# PROMPT:
Copy the entries below, leaving every line unchanged, from the line containing "You are a computer-use agent. Viewport: 1048px" down through the line containing "Action: [x=461, y=154]". Set down only those lines, including both end lines.

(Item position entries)
====
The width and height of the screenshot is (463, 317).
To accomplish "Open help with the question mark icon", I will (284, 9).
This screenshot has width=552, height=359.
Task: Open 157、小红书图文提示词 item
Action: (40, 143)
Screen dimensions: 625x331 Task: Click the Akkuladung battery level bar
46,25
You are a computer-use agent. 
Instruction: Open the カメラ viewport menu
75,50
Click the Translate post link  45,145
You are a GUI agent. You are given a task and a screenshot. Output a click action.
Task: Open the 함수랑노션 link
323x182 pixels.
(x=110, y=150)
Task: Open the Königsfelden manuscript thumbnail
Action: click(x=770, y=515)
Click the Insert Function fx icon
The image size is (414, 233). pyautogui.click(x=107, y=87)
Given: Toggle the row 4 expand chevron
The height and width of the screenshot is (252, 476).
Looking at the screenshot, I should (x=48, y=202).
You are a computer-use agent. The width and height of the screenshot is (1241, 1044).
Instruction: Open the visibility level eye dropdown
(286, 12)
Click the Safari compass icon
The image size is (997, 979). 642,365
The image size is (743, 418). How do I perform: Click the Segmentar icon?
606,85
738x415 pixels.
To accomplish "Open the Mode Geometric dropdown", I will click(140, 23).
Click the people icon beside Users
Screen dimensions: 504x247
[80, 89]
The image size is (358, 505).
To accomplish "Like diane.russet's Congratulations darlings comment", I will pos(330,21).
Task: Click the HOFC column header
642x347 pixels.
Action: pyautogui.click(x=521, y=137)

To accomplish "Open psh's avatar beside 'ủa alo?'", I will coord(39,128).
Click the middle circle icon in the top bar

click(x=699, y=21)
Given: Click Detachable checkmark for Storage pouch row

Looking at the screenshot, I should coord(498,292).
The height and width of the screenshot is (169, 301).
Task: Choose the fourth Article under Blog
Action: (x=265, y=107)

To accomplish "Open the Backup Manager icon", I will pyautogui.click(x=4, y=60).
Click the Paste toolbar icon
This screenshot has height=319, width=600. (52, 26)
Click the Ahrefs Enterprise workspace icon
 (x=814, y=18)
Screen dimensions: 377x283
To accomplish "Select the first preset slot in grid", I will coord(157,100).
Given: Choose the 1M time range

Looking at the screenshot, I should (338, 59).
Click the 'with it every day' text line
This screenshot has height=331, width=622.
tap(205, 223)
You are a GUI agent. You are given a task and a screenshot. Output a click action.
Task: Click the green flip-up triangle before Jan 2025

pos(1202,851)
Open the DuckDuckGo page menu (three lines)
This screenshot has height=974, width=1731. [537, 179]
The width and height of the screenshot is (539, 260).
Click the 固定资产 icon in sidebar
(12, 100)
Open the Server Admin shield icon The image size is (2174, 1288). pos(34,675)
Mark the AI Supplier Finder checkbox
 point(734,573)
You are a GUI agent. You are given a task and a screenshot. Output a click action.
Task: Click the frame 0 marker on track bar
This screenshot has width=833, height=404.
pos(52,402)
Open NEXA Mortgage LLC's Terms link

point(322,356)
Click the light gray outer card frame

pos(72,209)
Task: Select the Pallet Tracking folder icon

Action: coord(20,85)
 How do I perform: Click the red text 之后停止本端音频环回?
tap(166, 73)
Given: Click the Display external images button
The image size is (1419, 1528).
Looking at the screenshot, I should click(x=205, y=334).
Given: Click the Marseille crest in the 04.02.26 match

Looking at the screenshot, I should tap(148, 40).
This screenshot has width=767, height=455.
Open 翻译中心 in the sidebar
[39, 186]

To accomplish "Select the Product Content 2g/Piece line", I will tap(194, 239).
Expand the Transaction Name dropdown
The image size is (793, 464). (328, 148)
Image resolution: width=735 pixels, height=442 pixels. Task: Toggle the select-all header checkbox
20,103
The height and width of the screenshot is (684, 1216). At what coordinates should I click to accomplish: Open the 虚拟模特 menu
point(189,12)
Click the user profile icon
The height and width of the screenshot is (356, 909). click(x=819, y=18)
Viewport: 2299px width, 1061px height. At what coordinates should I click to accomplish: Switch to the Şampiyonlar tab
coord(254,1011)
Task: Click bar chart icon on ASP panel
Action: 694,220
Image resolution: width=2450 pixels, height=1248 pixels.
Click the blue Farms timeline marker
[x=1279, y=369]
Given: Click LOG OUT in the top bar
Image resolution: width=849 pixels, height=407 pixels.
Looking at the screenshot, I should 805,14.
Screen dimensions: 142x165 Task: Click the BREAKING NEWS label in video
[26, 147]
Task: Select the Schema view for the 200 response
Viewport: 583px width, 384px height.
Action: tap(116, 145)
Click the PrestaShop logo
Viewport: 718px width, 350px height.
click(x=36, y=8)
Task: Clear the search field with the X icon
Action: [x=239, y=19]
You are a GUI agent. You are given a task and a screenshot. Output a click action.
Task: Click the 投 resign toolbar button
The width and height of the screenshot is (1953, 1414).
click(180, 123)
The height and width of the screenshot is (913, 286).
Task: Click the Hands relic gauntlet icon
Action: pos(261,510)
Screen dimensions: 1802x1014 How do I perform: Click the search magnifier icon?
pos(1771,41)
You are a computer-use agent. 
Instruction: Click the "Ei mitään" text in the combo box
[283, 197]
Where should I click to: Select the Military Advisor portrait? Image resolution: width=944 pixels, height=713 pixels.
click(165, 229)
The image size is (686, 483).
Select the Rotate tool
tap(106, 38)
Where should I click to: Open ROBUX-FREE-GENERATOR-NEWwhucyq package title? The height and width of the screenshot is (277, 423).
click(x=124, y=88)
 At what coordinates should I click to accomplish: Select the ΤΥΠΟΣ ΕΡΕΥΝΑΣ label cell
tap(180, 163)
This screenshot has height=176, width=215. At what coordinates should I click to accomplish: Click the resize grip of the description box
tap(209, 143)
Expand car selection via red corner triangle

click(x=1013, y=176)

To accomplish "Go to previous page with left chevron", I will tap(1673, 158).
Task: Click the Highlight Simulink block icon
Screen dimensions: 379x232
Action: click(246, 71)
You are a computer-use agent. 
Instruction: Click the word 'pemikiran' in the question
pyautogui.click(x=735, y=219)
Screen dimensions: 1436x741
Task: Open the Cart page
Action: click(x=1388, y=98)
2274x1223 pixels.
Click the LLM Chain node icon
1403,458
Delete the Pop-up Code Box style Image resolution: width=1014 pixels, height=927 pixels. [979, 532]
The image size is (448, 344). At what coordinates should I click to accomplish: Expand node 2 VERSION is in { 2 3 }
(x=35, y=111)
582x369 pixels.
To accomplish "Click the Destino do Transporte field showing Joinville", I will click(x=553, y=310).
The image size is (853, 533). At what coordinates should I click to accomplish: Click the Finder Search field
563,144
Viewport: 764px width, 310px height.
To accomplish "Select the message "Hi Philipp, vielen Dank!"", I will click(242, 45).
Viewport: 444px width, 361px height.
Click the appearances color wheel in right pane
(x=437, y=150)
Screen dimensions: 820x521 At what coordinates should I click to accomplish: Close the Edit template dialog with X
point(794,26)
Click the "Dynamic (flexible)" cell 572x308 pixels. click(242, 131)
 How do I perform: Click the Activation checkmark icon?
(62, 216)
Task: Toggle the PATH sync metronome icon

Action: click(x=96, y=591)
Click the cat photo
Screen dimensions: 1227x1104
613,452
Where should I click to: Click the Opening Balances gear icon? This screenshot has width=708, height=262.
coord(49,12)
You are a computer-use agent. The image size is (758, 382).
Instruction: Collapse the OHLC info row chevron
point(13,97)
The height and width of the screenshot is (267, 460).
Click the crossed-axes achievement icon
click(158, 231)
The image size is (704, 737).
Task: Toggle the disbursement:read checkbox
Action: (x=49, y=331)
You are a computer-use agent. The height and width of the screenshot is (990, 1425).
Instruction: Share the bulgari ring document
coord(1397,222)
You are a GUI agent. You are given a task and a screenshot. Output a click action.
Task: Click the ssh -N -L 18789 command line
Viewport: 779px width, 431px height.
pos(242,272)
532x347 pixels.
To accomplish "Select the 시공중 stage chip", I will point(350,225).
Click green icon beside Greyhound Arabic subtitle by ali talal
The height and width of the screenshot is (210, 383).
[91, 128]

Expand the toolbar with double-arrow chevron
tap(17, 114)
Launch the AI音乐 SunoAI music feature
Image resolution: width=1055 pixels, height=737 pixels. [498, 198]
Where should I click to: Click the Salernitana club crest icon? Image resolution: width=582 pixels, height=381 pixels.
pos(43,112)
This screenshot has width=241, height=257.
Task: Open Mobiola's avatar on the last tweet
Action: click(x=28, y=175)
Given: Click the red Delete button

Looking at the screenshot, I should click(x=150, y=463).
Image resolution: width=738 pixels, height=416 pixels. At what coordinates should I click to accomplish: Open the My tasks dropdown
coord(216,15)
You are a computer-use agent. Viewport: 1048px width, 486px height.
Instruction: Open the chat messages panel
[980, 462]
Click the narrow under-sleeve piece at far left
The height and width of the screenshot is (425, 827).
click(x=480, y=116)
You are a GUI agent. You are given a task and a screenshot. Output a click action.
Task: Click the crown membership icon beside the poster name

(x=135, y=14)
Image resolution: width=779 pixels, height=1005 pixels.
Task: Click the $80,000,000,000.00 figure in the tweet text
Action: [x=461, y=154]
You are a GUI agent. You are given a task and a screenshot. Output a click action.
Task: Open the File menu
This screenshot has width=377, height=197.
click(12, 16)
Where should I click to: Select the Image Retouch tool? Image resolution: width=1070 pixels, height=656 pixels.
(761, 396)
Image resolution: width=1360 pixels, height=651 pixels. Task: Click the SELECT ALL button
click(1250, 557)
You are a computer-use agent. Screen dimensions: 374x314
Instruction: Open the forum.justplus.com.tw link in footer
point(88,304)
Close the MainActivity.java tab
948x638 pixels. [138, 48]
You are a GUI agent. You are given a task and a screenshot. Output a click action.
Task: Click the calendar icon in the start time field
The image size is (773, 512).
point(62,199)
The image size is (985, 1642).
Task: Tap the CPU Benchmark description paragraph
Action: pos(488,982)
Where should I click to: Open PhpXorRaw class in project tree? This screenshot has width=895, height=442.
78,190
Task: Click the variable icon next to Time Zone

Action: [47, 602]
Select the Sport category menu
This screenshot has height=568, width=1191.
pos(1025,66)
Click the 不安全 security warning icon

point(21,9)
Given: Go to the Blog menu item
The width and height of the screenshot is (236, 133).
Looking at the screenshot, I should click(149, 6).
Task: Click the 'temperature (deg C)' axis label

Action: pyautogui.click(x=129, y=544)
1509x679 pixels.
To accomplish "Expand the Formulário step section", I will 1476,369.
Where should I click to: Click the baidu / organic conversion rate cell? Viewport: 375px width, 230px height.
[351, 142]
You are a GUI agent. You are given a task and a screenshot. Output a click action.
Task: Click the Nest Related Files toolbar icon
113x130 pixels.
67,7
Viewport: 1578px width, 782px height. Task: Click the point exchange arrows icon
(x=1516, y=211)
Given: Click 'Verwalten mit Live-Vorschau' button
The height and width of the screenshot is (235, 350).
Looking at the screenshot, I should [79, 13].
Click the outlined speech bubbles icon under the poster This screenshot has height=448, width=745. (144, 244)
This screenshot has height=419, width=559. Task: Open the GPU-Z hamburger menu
====
# SOLUTION TO THIS PROBLEM:
You are a computer-use agent. Viewport: 1048px width, 486px height.
Instruction: Open the chat messages panel
[980, 462]
Click the narrow under-sleeve piece at far left
The height and width of the screenshot is (425, 827).
click(x=480, y=116)
You are a GUI agent. You are given a task and a screenshot. Output a click action.
Task: Click the crown membership icon beside the poster name

(x=135, y=14)
Image resolution: width=779 pixels, height=1005 pixels.
Task: Click the $80,000,000,000.00 figure in the tweet text
Action: [x=461, y=154]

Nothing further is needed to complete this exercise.